Stored data:
§ §

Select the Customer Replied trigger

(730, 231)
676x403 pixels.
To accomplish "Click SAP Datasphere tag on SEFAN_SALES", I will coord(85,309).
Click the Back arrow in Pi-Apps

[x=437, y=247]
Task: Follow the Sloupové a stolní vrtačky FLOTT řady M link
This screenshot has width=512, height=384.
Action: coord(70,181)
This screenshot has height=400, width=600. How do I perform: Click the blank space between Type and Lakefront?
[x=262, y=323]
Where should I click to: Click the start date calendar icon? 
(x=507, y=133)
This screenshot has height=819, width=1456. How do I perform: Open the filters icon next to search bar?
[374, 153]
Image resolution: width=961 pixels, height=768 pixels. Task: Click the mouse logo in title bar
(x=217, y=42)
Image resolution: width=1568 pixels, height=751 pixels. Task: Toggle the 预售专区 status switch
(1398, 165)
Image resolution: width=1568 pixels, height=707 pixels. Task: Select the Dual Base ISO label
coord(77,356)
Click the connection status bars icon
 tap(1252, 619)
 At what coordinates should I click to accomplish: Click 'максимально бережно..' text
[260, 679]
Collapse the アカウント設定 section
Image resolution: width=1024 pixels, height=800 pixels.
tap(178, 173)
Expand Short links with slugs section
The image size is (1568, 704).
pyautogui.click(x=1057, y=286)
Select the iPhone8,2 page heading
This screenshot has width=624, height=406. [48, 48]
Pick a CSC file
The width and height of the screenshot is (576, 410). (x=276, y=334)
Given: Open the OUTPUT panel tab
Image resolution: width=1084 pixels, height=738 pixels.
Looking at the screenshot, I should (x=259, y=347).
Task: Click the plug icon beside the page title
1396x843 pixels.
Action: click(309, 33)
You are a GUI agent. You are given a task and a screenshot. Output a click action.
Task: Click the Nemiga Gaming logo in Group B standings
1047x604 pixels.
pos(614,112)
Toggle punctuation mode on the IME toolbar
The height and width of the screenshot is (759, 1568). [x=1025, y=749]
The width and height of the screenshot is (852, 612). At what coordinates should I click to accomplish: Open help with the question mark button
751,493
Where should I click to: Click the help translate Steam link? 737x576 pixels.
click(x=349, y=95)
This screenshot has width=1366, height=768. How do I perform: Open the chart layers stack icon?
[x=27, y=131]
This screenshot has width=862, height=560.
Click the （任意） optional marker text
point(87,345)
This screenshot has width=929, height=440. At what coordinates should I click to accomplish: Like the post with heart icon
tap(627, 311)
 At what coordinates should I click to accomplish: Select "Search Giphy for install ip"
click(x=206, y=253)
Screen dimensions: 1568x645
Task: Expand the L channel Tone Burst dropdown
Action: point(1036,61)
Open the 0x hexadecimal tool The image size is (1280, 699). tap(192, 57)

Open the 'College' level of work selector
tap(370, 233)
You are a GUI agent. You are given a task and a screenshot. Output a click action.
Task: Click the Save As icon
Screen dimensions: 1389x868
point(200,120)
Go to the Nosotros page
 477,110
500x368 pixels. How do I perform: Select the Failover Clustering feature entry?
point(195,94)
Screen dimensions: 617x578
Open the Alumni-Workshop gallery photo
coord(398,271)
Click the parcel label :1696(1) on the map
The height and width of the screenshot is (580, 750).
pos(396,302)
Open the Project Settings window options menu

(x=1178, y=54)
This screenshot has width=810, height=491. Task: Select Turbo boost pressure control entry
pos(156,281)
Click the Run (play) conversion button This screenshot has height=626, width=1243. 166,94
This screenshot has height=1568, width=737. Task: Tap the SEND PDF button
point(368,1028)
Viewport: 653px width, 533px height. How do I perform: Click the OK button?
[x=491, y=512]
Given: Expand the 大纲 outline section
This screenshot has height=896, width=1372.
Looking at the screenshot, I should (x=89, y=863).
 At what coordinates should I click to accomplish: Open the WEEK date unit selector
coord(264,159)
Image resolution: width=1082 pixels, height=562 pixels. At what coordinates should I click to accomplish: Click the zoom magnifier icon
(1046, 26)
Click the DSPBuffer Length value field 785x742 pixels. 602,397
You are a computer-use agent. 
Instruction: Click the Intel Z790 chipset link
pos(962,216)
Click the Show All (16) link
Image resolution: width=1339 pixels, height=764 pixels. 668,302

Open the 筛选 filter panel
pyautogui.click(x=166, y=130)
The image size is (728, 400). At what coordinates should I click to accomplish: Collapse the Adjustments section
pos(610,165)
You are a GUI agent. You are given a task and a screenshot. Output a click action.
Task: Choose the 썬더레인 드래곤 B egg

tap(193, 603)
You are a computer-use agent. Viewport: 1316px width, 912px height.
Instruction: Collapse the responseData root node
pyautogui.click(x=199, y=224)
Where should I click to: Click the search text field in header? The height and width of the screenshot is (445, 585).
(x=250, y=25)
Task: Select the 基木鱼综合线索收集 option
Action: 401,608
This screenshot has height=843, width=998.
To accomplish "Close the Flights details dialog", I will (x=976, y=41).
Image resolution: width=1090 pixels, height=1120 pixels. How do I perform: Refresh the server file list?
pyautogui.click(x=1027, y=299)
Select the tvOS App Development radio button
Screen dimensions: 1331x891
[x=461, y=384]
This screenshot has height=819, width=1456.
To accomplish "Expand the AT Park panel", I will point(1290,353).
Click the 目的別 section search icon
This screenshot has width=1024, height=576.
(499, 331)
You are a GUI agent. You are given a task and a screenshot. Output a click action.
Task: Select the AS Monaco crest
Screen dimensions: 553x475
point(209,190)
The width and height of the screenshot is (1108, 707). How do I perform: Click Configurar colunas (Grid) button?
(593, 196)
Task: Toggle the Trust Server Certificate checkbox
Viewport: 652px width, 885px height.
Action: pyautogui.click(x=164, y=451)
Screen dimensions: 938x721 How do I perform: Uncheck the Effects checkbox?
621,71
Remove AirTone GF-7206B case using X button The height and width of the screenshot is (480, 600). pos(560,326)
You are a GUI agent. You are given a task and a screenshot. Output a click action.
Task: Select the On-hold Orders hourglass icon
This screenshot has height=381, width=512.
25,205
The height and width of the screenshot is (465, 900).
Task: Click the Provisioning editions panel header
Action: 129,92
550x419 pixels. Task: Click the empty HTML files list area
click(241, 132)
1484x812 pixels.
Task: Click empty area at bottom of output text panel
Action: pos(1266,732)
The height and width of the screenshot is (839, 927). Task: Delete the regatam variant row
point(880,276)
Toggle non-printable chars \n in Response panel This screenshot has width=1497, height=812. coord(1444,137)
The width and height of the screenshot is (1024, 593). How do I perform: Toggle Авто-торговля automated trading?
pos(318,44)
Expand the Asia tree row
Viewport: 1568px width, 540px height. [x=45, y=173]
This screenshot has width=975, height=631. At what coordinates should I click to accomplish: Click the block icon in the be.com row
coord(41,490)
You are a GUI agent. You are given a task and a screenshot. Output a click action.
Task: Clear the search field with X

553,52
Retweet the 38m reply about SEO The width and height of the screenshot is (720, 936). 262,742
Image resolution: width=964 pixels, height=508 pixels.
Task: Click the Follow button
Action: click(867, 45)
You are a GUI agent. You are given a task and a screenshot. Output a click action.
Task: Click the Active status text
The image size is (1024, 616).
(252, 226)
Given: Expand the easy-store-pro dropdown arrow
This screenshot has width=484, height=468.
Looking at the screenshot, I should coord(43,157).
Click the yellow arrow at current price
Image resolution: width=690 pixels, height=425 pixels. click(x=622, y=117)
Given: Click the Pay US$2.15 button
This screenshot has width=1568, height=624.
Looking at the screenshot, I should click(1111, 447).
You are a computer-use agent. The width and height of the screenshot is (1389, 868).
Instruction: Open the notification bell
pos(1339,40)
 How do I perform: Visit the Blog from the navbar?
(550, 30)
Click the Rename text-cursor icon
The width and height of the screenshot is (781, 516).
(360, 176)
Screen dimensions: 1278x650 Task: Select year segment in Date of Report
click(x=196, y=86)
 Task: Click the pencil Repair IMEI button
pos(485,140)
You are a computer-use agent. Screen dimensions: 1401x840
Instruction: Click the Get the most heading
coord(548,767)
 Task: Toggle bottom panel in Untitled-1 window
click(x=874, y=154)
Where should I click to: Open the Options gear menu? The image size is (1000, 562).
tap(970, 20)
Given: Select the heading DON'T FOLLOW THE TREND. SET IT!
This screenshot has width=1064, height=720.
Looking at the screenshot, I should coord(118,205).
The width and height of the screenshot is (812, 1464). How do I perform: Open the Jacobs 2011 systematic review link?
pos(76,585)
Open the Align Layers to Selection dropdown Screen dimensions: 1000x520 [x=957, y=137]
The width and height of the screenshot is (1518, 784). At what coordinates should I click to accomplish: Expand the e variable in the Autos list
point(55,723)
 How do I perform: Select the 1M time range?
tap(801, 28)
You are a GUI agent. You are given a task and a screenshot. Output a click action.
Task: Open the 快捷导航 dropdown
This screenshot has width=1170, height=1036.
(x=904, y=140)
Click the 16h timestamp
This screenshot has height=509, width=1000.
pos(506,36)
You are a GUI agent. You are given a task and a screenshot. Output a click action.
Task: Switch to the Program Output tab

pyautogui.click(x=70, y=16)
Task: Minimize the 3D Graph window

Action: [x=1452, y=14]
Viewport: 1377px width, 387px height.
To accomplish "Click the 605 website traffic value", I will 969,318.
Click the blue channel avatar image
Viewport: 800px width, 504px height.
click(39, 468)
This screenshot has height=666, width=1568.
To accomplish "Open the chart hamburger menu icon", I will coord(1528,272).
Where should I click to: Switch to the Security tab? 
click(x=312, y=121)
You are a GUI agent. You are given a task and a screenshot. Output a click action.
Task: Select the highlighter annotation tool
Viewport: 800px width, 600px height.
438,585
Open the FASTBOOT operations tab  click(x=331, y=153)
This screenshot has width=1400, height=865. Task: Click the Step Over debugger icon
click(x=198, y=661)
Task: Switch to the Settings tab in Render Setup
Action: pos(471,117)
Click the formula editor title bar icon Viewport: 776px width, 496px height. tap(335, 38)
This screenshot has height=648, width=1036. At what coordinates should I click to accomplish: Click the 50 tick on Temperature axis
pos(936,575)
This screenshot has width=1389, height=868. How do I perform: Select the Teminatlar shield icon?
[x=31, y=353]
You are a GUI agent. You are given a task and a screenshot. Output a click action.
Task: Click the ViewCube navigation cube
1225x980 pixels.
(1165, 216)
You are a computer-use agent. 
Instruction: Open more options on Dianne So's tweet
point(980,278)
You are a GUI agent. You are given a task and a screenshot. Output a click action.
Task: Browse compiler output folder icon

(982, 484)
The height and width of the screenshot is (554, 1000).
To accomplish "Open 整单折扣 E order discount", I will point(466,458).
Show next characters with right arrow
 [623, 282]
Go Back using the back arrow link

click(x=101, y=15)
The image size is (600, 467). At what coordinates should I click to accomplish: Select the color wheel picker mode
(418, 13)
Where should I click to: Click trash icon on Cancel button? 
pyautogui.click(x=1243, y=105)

§ §

## [Prompt]
Retype the lines of the data exactly, beginning with the line containing "Click the connection status bars icon" and continuing through the line containing "pyautogui.click(x=1057, y=286)".

## [Final result]
Click the connection status bars icon
 tap(1252, 619)
 At what coordinates should I click to accomplish: Click 'максимально бережно..' text
[260, 679]
Collapse the アカウント設定 section
Image resolution: width=1024 pixels, height=800 pixels.
tap(178, 173)
Expand Short links with slugs section
The image size is (1568, 704).
pyautogui.click(x=1057, y=286)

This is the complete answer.